Most efficient way to find pattern in byte array

Question

I have this following code:

var file = //Memory stream with a file in it
var bytes = file.ToArray();

I need to search the bytes for the first occurrence (if any) of the specified byte sequence: 0xff, 0xd8. (The purpose of this is to find images embedded in files)

So if for example bytes[6501] contains 0xff and bytes[6502] contains 0xd8, thats a match and I need either the index of the position returned (6501), or a new array, which is a copy of the bytes array, except it doesn't have the keys below 6501 from the old array.

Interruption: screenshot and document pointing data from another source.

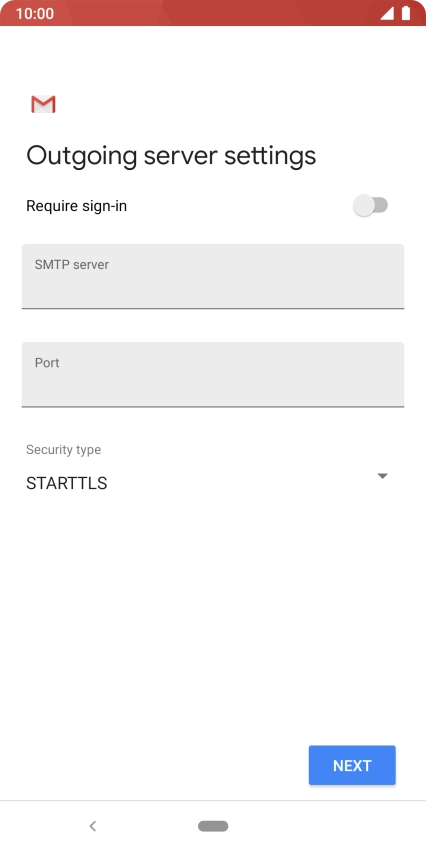Image resolution: width=426 pixels, height=852 pixels.
Task: Tap the 10:00 clock in status bar
Action: pyautogui.click(x=35, y=14)
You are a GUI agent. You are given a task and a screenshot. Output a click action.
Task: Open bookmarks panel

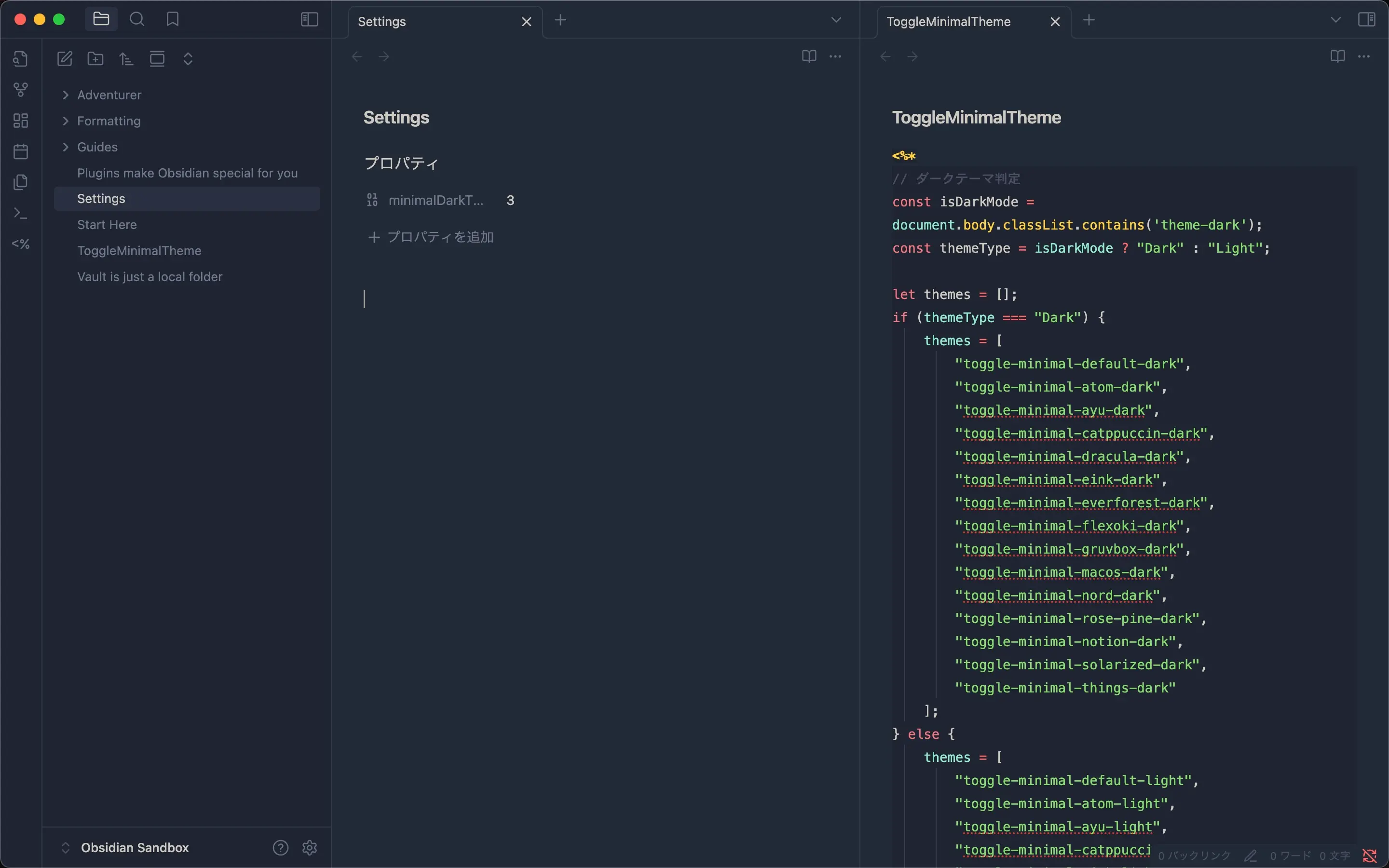[172, 19]
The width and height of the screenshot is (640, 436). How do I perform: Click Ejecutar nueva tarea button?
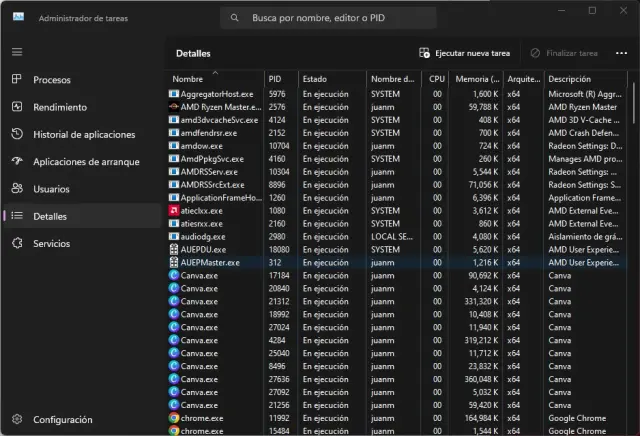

My current solution is to loop:

 for (var index = 0; index < bytes.Length; index++)
 {
     if((new byte[] {0xff, 0xd8}).SequenceEqual(bytes.Skip(index).Take(2))
    ...

But it's pretty slow when it's handling bigger files.

Is there some more efficient way to handle this?

One very minor thing - why create a new byte[] in each iteration of the loop? — Daniel Kelley
– Daniel Kelley, Commented Aug 20, 2014 at 9:06
I'm not, I actually create it before the loop and in the loop itself I only use a variable to refer to it, i just didn't wanted the code example to be too complicated. — Fred
– Fred, Commented Aug 20, 2014 at 9:08
You could try implementing a Boyer-Moore search algorithm. Here is a C# implementation for strings which you could use as a guide. — PaddyD
– PaddyD, Commented Aug 20, 2014 at 9:14
How much is your RAM used up when processing big files? Have you considered only processing chunks of limited size? — DMAN
– DMAN, Commented Aug 20, 2014 at 9:14
@Dman: Not much, those files are only couple of megabytes big (usually 2 - 10MB) so the RAM doesn't get eaten up much. — Fred
– Fred, Commented Aug 20, 2014 at 9:18

Cygon · Accepted Answer · 2019-10-03 19:15:56Z

13

If this is time-critical code, I found the C# compiler (both Mono's implementation and Microsoft's) to have special logic to optimize simple scan loops.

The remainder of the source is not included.